[WHAT IS BEING ASKED]:
From the entries that follow, reproduce exactly and only the lines from the line with "Instruction: Click the text 上周一老师讲的是" to the line with "You are a computer-use agent. This", endpoints included.

[DATASET RECORDS]:
■ ■ ■

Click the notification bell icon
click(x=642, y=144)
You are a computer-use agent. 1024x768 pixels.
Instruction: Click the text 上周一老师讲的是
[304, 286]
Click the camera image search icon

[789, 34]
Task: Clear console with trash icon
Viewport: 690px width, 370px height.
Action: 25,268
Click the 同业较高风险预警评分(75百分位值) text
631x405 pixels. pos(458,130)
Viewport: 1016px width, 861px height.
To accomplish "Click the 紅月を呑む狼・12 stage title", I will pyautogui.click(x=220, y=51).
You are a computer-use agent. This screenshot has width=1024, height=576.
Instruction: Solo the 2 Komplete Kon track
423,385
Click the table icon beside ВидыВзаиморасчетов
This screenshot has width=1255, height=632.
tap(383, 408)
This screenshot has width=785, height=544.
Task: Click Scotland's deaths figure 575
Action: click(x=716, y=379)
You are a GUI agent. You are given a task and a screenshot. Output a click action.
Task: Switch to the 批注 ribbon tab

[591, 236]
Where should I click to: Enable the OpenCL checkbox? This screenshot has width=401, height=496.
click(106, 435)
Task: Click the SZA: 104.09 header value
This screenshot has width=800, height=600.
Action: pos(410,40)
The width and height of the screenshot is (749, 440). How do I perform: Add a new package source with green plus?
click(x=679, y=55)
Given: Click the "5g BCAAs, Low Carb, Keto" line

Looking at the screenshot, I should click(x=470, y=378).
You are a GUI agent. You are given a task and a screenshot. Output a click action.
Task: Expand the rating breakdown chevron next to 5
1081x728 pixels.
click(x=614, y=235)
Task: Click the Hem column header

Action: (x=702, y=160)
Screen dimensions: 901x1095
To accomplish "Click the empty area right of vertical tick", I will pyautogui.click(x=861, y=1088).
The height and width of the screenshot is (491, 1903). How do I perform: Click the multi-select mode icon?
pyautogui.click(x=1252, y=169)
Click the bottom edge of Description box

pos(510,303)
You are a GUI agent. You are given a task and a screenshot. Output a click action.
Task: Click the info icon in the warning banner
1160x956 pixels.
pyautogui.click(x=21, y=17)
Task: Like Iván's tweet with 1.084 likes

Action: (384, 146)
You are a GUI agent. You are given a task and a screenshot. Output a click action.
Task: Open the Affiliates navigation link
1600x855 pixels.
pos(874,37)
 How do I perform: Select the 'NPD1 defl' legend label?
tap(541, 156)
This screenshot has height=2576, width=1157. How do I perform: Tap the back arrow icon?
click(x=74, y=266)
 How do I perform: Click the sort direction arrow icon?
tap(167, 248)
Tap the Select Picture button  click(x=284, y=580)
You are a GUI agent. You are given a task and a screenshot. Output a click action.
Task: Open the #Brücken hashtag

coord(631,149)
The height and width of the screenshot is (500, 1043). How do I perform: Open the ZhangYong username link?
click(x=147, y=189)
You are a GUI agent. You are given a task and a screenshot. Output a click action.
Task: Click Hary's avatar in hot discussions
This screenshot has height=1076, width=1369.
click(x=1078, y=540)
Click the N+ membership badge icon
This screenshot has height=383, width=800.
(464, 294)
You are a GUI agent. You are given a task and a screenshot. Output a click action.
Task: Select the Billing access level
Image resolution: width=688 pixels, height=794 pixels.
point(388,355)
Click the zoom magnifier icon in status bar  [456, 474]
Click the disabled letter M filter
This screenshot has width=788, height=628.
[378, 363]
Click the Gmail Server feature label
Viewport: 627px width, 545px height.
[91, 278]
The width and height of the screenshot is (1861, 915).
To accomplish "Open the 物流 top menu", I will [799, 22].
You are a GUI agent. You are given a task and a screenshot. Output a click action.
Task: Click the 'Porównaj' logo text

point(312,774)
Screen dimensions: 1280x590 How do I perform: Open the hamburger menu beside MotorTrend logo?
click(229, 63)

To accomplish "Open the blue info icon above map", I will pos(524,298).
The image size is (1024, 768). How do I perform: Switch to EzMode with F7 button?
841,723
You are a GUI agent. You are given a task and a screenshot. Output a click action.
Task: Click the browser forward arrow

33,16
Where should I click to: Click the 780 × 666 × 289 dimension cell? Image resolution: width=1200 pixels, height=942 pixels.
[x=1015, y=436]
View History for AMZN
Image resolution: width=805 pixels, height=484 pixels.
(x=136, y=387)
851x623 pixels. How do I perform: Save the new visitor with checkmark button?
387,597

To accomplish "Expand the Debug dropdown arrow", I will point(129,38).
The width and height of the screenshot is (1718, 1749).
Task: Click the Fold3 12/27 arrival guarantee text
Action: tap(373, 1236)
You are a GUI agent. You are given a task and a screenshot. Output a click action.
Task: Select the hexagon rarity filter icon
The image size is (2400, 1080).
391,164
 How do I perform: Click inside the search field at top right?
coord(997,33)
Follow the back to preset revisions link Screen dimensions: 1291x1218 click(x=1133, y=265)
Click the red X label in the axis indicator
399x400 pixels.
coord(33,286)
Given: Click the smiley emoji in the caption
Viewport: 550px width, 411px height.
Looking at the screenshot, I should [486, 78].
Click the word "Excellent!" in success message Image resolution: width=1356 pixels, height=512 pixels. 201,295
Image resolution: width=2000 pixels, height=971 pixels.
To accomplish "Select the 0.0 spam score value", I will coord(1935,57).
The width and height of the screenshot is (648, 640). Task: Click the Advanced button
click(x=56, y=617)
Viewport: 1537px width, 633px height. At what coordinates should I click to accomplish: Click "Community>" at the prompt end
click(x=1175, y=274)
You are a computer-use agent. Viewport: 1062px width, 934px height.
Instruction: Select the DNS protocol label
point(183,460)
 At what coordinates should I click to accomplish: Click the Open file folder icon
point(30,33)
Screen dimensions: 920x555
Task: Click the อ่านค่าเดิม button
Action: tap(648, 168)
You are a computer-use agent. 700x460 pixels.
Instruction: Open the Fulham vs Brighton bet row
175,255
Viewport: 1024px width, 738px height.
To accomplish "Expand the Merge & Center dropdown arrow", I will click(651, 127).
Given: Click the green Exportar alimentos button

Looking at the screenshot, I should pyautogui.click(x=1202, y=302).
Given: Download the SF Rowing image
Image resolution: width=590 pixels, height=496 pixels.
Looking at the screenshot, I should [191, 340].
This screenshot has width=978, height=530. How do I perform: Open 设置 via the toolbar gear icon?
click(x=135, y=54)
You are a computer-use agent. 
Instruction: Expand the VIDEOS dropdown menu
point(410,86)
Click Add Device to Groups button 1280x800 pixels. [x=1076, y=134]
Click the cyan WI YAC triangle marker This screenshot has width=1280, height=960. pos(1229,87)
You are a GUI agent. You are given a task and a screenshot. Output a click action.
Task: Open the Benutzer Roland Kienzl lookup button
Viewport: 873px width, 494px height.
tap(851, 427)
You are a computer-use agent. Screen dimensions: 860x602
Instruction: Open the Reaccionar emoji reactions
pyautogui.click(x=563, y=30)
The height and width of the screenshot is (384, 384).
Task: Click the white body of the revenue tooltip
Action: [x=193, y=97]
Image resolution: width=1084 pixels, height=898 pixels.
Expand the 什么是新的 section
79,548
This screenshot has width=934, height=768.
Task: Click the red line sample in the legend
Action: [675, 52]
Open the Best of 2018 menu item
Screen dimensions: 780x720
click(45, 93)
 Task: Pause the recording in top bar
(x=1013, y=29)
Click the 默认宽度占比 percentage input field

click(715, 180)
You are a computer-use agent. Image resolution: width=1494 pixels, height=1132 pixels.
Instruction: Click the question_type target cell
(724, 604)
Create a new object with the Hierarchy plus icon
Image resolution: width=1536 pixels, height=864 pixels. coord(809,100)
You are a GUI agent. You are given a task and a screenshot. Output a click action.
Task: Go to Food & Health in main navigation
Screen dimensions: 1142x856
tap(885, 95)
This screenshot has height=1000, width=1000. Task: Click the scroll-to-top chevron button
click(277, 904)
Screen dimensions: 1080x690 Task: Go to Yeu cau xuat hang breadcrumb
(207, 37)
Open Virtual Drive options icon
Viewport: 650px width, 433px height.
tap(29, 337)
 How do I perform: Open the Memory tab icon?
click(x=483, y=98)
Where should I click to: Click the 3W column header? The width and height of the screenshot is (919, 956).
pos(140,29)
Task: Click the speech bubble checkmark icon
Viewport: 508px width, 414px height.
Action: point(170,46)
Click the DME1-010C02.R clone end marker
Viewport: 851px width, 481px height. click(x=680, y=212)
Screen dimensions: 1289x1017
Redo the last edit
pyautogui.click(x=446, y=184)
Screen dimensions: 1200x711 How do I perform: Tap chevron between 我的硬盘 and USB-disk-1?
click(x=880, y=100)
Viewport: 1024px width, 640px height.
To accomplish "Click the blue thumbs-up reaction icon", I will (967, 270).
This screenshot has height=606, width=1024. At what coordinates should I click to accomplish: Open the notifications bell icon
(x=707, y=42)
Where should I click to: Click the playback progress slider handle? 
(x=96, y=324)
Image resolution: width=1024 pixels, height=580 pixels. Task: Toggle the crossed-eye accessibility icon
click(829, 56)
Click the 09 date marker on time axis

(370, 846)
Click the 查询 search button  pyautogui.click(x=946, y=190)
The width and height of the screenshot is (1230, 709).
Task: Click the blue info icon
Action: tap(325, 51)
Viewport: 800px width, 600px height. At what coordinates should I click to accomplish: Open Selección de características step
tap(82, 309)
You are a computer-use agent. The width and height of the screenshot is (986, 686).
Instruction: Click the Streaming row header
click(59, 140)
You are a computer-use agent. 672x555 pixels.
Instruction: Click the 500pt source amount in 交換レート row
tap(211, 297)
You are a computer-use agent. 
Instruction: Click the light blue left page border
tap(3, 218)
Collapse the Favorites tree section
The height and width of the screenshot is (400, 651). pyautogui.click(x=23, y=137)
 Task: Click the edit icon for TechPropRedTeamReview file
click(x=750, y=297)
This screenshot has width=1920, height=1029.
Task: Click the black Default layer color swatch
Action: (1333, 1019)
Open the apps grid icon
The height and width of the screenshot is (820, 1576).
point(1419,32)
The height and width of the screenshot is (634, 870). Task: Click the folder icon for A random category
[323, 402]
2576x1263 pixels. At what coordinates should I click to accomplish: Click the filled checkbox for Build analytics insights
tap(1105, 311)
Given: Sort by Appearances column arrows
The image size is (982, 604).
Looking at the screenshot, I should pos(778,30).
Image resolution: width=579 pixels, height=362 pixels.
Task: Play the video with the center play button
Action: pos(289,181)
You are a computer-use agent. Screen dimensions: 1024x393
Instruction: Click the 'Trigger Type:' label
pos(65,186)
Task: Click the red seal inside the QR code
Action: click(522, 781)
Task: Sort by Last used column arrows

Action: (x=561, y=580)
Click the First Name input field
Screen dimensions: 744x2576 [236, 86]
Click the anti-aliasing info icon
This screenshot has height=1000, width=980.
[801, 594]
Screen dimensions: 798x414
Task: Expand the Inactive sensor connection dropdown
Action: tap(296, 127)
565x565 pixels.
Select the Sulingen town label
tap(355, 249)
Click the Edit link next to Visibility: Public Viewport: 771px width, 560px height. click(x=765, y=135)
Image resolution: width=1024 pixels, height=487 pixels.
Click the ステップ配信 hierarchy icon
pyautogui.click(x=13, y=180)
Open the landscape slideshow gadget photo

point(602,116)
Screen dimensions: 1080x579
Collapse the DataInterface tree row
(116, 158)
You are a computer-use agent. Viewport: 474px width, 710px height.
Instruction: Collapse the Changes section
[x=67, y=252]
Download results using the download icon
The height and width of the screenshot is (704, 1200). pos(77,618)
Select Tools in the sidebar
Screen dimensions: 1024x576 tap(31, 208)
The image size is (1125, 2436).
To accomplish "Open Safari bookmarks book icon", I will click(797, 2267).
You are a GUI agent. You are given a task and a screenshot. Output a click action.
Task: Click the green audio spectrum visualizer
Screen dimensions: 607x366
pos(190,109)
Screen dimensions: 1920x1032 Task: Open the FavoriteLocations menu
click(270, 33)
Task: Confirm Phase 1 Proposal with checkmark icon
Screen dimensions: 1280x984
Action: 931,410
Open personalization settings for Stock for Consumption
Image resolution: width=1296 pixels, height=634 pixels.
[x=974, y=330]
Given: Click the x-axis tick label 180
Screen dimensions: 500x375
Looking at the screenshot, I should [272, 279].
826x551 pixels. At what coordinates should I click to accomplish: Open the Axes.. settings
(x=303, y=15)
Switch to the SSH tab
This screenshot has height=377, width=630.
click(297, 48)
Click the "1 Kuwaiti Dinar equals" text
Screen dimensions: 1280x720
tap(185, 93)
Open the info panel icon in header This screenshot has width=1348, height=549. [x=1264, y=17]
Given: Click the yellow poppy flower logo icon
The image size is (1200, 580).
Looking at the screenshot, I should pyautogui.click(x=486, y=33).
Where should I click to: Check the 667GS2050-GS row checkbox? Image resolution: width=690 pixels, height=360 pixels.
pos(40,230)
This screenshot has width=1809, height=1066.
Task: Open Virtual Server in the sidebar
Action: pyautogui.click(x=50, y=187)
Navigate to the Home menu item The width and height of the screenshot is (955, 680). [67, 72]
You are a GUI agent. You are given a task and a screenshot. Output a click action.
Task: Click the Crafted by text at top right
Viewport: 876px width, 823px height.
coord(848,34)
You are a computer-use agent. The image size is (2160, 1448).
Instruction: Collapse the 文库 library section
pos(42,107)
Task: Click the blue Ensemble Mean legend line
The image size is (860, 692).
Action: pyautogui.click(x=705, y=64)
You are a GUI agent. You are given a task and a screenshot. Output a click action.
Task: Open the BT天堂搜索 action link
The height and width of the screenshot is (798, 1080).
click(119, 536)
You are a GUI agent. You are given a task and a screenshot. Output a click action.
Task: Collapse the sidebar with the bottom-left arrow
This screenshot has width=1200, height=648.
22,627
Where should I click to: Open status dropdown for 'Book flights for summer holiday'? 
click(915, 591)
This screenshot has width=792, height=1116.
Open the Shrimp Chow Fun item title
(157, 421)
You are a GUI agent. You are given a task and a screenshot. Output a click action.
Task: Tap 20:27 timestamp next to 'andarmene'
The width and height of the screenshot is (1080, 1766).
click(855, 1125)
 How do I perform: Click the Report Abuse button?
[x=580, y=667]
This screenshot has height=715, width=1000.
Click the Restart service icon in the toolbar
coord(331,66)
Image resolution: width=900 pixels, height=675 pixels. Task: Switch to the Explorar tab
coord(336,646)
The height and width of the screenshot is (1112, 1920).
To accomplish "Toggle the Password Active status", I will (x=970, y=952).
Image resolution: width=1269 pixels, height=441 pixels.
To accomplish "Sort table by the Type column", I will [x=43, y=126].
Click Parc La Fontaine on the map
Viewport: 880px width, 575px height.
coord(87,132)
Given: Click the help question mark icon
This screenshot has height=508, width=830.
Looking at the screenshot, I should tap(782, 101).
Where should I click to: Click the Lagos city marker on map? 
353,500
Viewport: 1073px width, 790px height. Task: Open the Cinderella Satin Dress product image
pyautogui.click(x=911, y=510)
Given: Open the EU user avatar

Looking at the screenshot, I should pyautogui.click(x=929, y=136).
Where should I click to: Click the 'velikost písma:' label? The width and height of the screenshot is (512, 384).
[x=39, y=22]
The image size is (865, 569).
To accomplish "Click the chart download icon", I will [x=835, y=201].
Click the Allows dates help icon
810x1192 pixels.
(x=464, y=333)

■ ■ ■

[REPLY]:
Instruction: Click the text 上周一老师讲的是
[304, 286]
Click the camera image search icon

[789, 34]
Task: Clear console with trash icon
Viewport: 690px width, 370px height.
Action: 25,268
Click the 同业较高风险预警评分(75百分位值) text
631x405 pixels. pos(458,130)
Viewport: 1016px width, 861px height.
To accomplish "Click the 紅月を呑む狼・12 stage title", I will pyautogui.click(x=220, y=51).
You are a computer-use agent. This screenshot has width=1024, height=576.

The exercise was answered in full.